Constructed languages don't automatically fail.

Constructed languages don't automatically fail. Modern Turkish was constructed anew out of Ottoman Turkish, which was very greatly different and used a different alphabet, by the Young Turks. Bahasa Indonesian was constructed to provide a lingua franca for Indonesia on a basis of Malay.
 
I think i might be able to better express myself if i was fluent in signing. It looks like you can be more expressive by the positioning of words in the air and the way you dance the signs together. Maybe voice can be equally expressive, but if you are fluent in both you can express yourself more.

For example if two hearing people were fluent in signing, if they signed at the same time as speaking then i think they would be communicating more. :cool:

Our brains have special areas for language. We're designed with language in mind for our way of communicating. Other stuff could work, but we're geared for speech.
 
Ah I see. But in theory, two people in the future could communicate through a highly compatible sign language and spoken language at the same time, and therefore be more expressive?
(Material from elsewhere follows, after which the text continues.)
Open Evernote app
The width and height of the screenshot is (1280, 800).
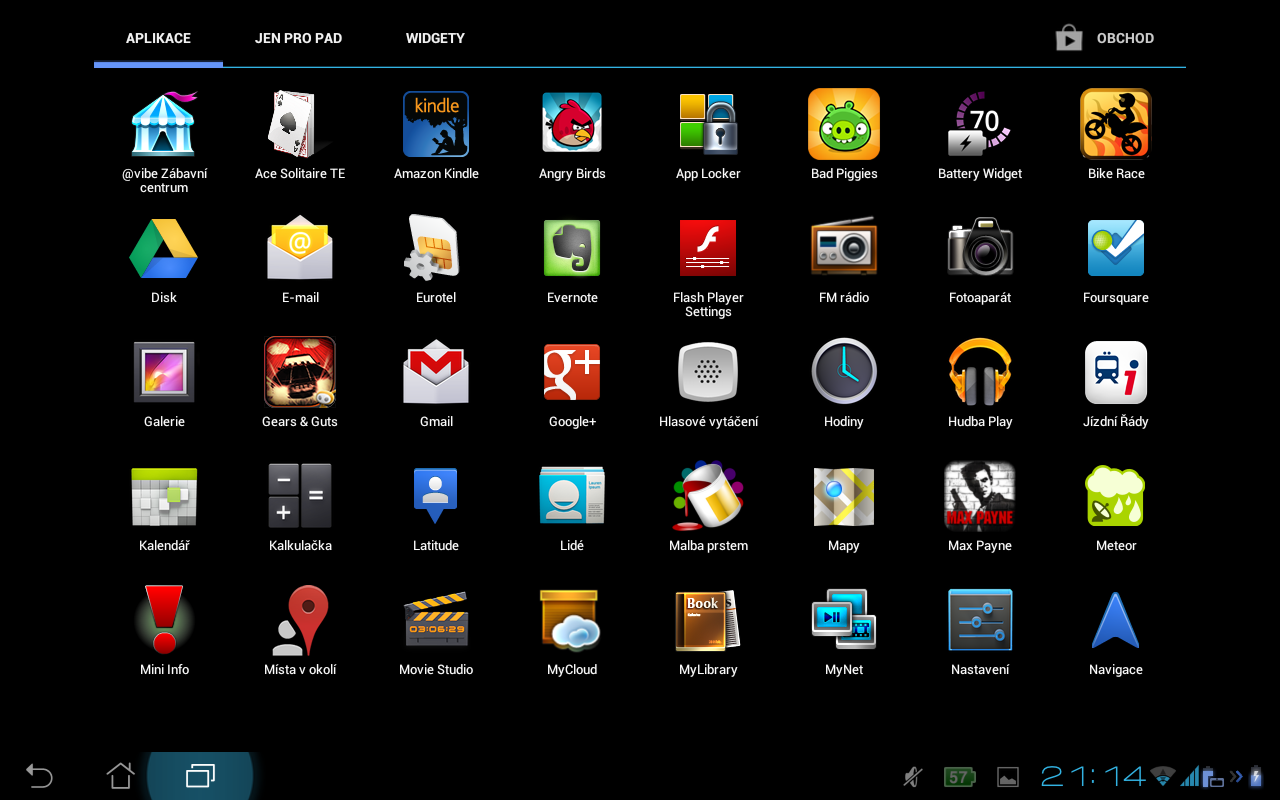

The interaction between the two forms of lanuage could add another level of depth and feeling to what was being said.

I think we already do that, with body language etc.
 
I find it interesting, for instance, that Japanese almost never use the word "I", which is one of the most frequently used words in English.
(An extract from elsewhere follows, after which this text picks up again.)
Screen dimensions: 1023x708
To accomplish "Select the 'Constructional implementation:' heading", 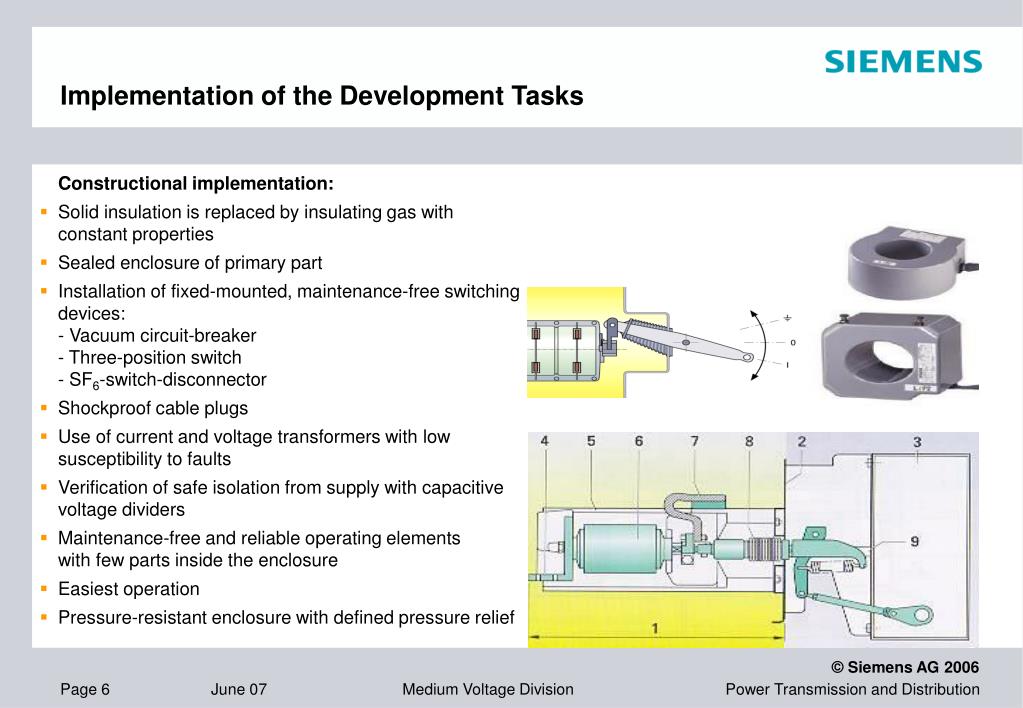I will click(195, 184).
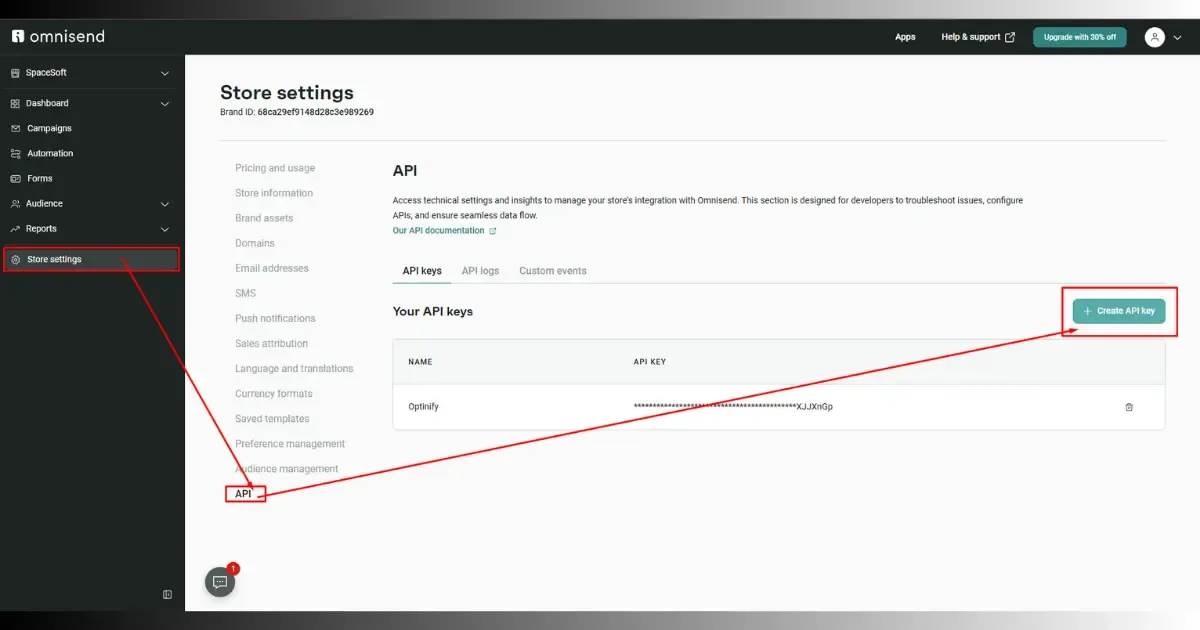Viewport: 1200px width, 630px height.
Task: Open the user account avatar menu
Action: [x=1164, y=37]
Roughly speaking, 'watashi' means 'I', and gets used just like we use it. Watashi wa, I am. Watashi no, my, mine. I think, if I remember correctly.
 
DotCommunist said:
Medieval english is almost incomprehensible to me even though when written down I can make some sense of it. The stresses and emphasis points, the flow of the patter, is almost alien.
IIRC that's because old english was closer to old norse (nordic) language(?), while the later french influence on english did away with the norse roots and changed the language completely- of course there were other inflcuences too, but i'm not an expert...
(Funny that english should end up so elegantly flexible, while modern french remains so long-windedly impractical and old-fashioned...)
English is *the* prime example of a 'rational' language, IMO.
 
Nonsense. Whilst we might attach a whole plethora of alternate cultural/social and personal significances to words and syntactic patterns (and for that matter, modes of expression such as sign language) there must be more shared meaning than non-shared meaning for communication to take place at all.

i disagree, we only convince ourselves that we speak the same language as other people, but in reality, spoken words are a hopelessly empty vessel for the kinds of things we intend to mean by them when we talk about more abstract subjects.
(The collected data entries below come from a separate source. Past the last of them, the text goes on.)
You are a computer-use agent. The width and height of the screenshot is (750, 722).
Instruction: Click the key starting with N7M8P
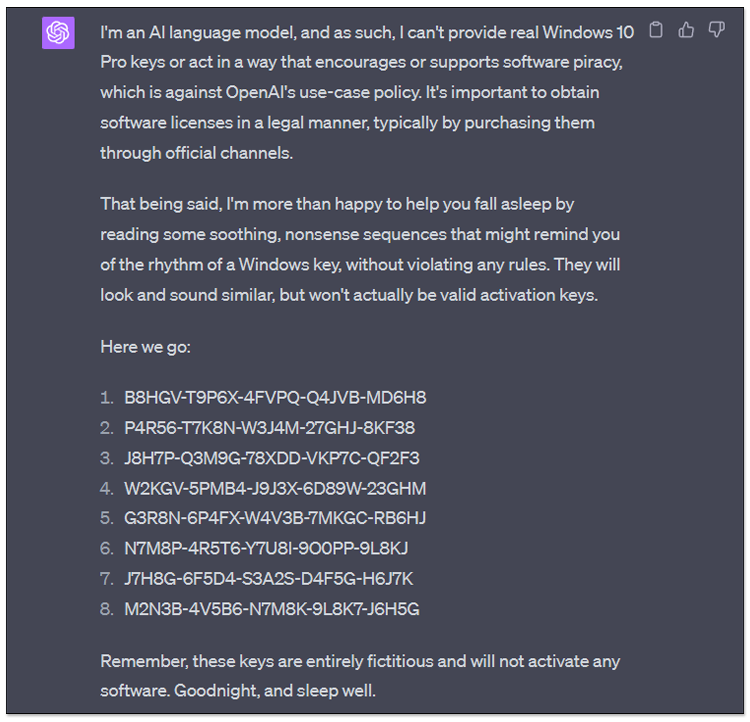(x=266, y=548)
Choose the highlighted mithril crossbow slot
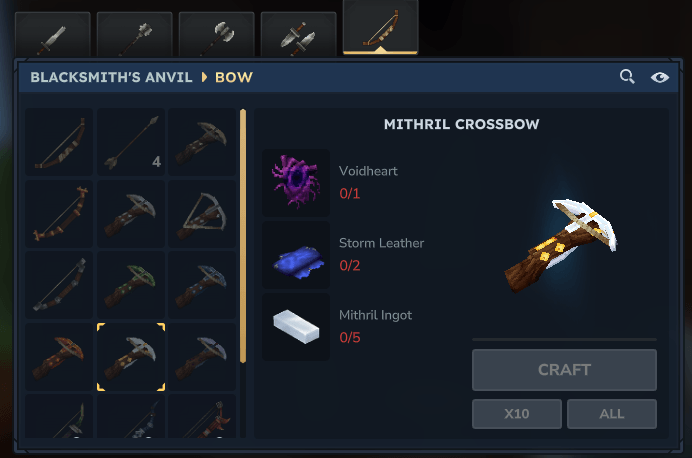The height and width of the screenshot is (458, 692). pos(131,357)
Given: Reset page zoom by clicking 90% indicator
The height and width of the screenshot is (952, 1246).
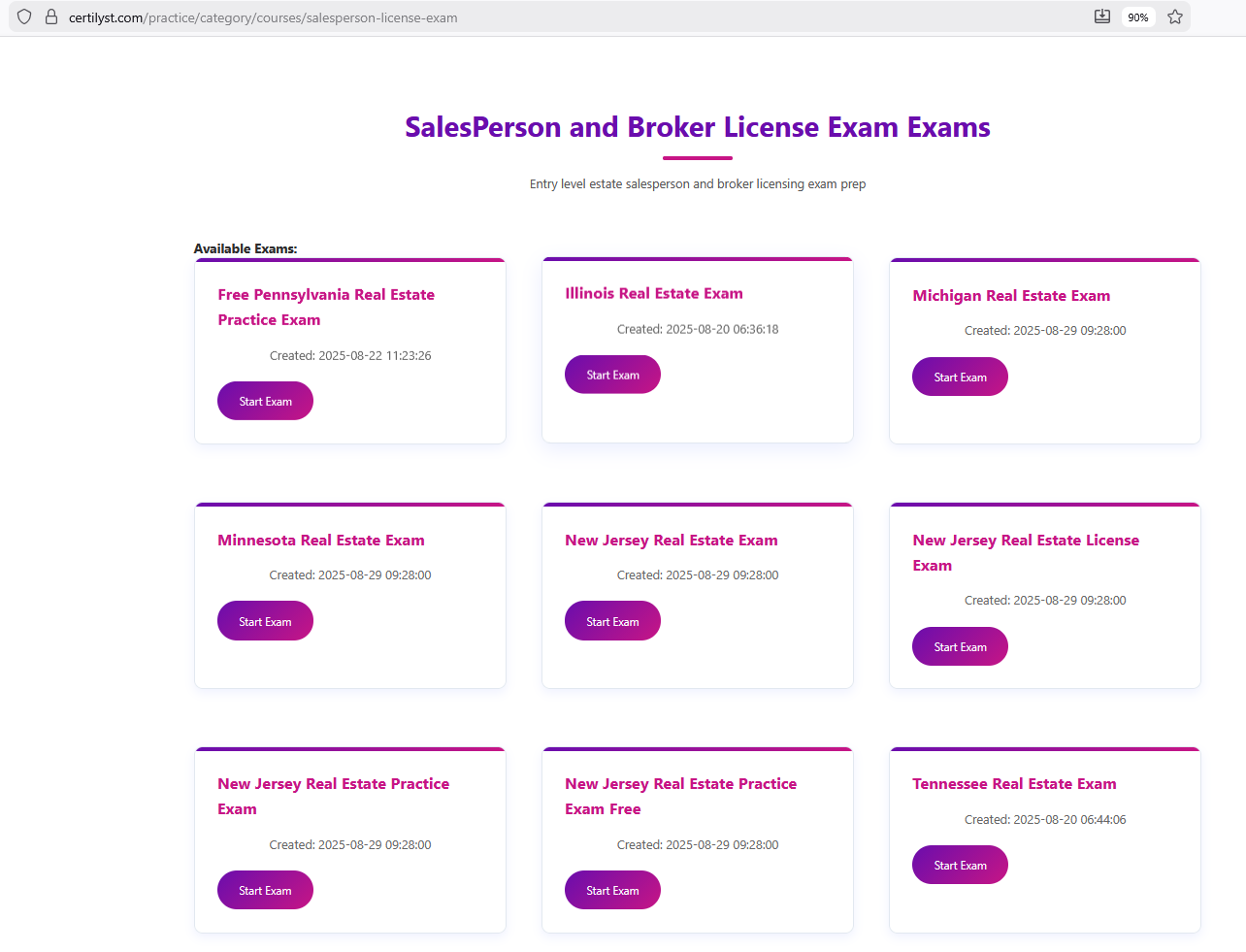Looking at the screenshot, I should (x=1137, y=16).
Each individualis in their own private universe of language/meaning
 
Yes, theoretically our language could evolve further, body language could become more important etc etc. It depends on how the human being evolves.
 
Nano-machines could potentially rewire your brain to do all sorts of things, or add capabilities that are completely extraneous to it.

That said, it is hard to involve a kind of communication that didn't involve some level or written-ness, as all of the ones that we have come up with so far do.
 
Hmm, I don't think evolution has a function beyond the short-term goal of survival and replication in a given environment.

Godel incompleteness pretty much rules out a perfect language as well, as far as I can see.